The latest data cut from 24 evaluable patients enrolled in the ongoing Phase 1b dose-escalation trial of RVU120 as a monotherapy in heavily pre-treated AML and HR-MDS patients showed a manageable safety profile and promising evidence of anti-leukemic activity, with 11 out of 24 evaluable patients demonstrating clinical benefit. RVU120 monotherapy continues to be generally well-tolerated across all the dose levels.

Treatment with RVU120 monotherapy and in combination with ruxolitinib resulted in significant reductions of disease manifestation, specifically reductions in WBCs, disease reporter percentages, splenomegaly, and bone marrow/spleen fibrosis, as well as stimulated normal hematopoiesis. These data warrant further clinical development of RVU120 in combination with JAK1/2 inhibition as a potential novel therapeutic strategy in myeloproliferative neoplasms.

MTA-cooperative PRMT5 inhibitors presented at American Association for Cancer Research (AACR) Annual Meeting

Data from Ryvu’s MTA-cooperative PRMT5 inhibitor program were presented during the 2023 AACR Annual Meeting. Efficacy studies with the lead compound resulted in tumor growth inhibition in an MTAP-deleted model, accompanied by significant inhibition of the target proximal pharmacodynamic biomarker.

Achievement of the first milestone from the exclusive license agreement with Exelixis Inc.

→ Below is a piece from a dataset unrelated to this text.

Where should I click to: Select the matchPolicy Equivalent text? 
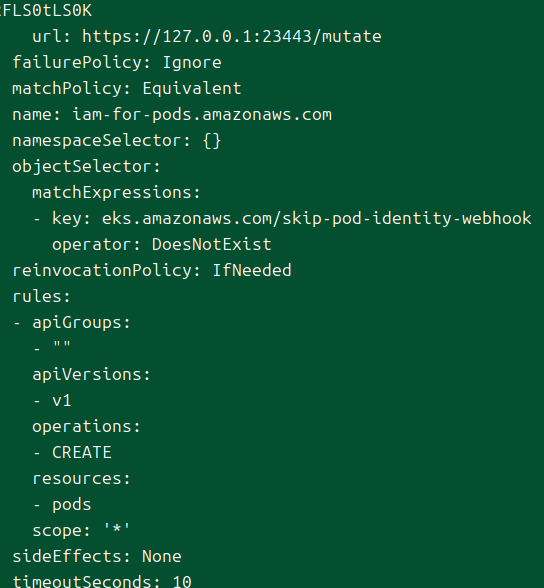192,89
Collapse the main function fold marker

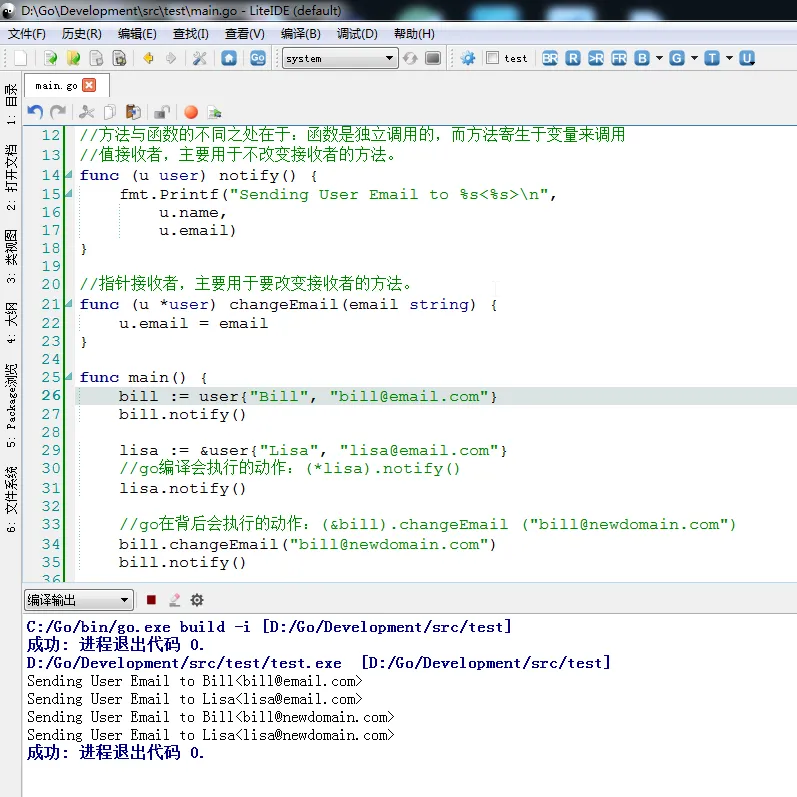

Ryvu has achieved a milestone in the amount of USD 1 million from the exclusive license agreement with Exelixis Inc. The agreement combines Ryvu’s proprietary small molecule STING agonists and STING biology know-how with Exelixis’ network of expertise and resources in antibody engineering, antibody-drug conjugate (ADC) technologies, and oncology therapeutics development and commercialization experience.

 

Upcoming Events; In H2 2023, Ryvu will participate in the following scientific and business conferences:

• AACR-NCI-EORTC International Conference on Molecular Targets and Cancer Therapeutics, October 11 – 15, in Boston, MA
• ESMO Congress 2023, October 20-24, in Madrid, Spain
• BIO-Europe 2023, November 6-8, Munich, Germany
• ASH Annual Meeting and Exposition 2023, December 9-12, in San Diego, CA

 

First Half 2023 Financial Update

Cash Position – On June 30, 2023, Ryvu held $69.9M in cash, cash equivalents, and bonds, compared to $23.2M at the end of 2022. As of September 7, 2023, Ryvu held $65.5M in cash, cash equivalents, and bonds.

Operating Revenues – In the first half year of 2023, Ryvu recognized total operating revenues (including grants) of $7.9M, which constitutes an increase of 131%, compared to the corresponding period of 2022, when the total operating revenue amounted to $3.4M. The increase in revenues resulted mostly from the achievement of a milestone from Exelixis Inc. and ongoing research collaboration with BioNTech SE.

Operating Costs – Excluding the non-cash cost of the Incentive Program ($1.4M) and valuation of NodThera shares ($0.5M), for the six months ended June 30, 2023, operating costs amounted to $17.7M and related primarily to research and development expenditures, while the operating costs without Incentive Program and valuation of Nodthera shares for the same period last year amounted to $13M.

Net Loss Attributable to Common Shareholders – Net loss attributable to common shareholders, excluding the non-cash cost of the Incentive Program, was $9.4M for the six months ended June 30, 2023, as compared to a net loss without the Incentive Program of $11M for the same period last year.